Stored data

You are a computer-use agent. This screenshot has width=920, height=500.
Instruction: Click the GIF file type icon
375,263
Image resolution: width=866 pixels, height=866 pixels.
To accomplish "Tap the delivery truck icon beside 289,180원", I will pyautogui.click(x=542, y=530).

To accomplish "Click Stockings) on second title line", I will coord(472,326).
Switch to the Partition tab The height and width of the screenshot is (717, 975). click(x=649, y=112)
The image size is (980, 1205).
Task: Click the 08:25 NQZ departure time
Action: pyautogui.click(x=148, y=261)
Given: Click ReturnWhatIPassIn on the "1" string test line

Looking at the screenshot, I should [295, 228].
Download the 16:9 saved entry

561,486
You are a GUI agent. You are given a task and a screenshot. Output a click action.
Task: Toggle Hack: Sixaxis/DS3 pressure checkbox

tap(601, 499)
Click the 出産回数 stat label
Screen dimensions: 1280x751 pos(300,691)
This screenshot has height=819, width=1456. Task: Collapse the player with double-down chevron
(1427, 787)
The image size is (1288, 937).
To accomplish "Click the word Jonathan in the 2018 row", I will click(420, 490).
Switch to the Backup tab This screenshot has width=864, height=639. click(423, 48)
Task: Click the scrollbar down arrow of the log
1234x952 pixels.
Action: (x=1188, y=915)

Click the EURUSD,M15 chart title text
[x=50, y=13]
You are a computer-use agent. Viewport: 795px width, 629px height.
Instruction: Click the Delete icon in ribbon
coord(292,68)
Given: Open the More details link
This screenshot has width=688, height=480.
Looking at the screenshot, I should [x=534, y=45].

Your task
List the lines of the entries that include "agent".

Answer area
You are a computer-use agent. This screenshot has width=920, height=500.
You are a GUI agent. You are given a task and a screenshot. Output a click action.
You are a computer-use agent. Viewport: 795px width, 629px height.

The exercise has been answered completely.